Updates to the standards required waivers from the EPA, which granted them regularly until 2007.

That year the agency blocked an update, as the Bush administration took the position that carbon dioxide and other greenhouse gases would best be controlled at the federal level.

The new EPA administrator, Lisa Jackson, will have to go through a formal review process before making any decision, but Obama made clear Monday he expects the state’s regulations will be approved.

California’s rules would require automakers to reduce greenhouse gases from vehicles 18 percent by 2020 and 27 percent by 2030.

To do that they would have to raise fuel economy to a fleetwide average of 36 miles per gallon even earlier, by 2016.

Congress passed vehicle emissions standards in 2007 that would affect all cars sold in the U.S., but California would raise the standards sooner.
Industry groups oppose

Adopting the California standard in Texas would cost new-car buyers about $7 more per month if they financed a car over five years, Ellis said, but they would save up to $18 per month in fuel costs based on $1.74 per gallon of gas.

Many industry groups expressed opposition to the administration’s move.

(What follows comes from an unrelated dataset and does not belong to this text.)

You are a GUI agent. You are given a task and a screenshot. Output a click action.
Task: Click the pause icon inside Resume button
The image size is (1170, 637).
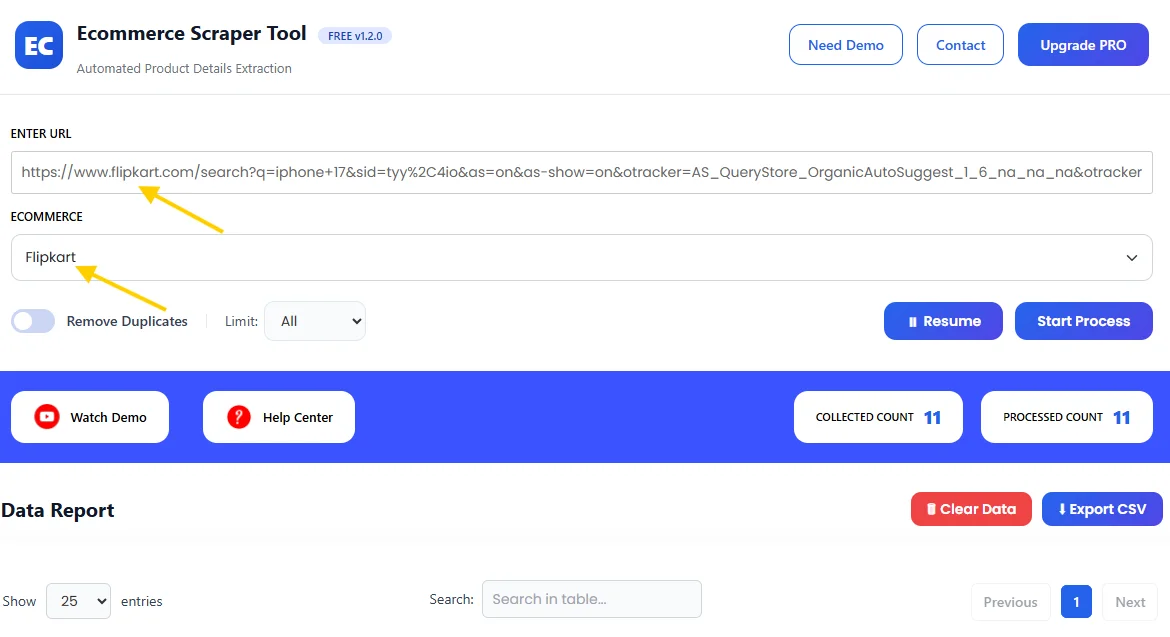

The American Petroleum Institute said it “supports President Obama’s desire to fortify the nation’s energy security with a comprehensive energy policy” and said that since 2000 the oil and gas industry has invested $42 billion in “zero- and low-carbon” research and development. But the action contemplated in Monday’s announcement isn’t the best approach, the group said.

“Creating a patchwork regulatory structure across multiple states would most likely impose higher costs on consumers, slow economic growth and kill U.S. jobs,” the trading group said in a statement.

And carmakers have complained that developing vehicles that comply would cost billions of dollars.

But if the EPA agrees to California’s standards, Texas likely will be affected regardless of whether the Legislature approves Ellis’ measure. The 14 states that have adopted the tougher emissions standards represent more than half the nation’s population, so the practical effect of EPA approval of California’s rules would be to force automakers to raise fuel efficiency standards across their fleet.

A boon to refineries?

That means carmakers likely would spread out the overall higher costs throughout all their vehicles, even those sold in states that didn’t sign on.

“We’ll be paying the bills without getting the benefits,” said Tom “Smitty” Smith, director of the watchdog group Public Citizen, Texas.

“Why should we be stuck with the oldest, dirtiest technology in our vehicles?”

Adopting the auto emission rules actually might be a boon to the Houston area’s many refineries and chemical plants as the region works to meet current and future federal air quality standards.

“Anything we can do to reduce the emissions from mobile sources in Texas would take a big burden off the reductions stationary sources would have to make,” Strama said during a news conference in Austin on Monday.